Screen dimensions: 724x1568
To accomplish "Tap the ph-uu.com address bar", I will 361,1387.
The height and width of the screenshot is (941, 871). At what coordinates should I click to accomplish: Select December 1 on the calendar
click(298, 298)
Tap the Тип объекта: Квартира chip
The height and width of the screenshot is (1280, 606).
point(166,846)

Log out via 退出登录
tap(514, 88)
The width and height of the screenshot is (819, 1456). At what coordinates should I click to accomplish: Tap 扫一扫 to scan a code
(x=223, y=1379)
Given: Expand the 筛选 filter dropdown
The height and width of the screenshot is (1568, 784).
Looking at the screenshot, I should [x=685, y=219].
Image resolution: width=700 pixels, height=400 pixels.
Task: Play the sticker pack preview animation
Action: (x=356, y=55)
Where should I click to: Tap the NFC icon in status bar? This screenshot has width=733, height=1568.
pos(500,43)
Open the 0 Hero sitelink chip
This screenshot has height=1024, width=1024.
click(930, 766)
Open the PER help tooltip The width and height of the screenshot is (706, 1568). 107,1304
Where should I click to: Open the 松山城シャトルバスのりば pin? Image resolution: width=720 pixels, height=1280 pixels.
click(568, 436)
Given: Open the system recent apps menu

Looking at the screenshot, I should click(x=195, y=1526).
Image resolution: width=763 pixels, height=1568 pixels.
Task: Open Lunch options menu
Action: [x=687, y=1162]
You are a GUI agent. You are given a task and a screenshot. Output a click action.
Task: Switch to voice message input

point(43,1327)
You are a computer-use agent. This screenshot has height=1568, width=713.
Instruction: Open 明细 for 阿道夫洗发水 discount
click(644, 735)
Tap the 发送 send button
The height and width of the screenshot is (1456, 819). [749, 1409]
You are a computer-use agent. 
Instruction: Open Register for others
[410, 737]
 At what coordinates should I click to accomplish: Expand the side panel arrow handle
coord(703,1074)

◆ **Work to be completed**: Copy out every line in the records above that contains the string "chip". Letter case counts, so match the capitalization precisely.

◆ **Result for this task**:
Tap the Тип объекта: Квартира chip
Open the 0 Hero sitelink chip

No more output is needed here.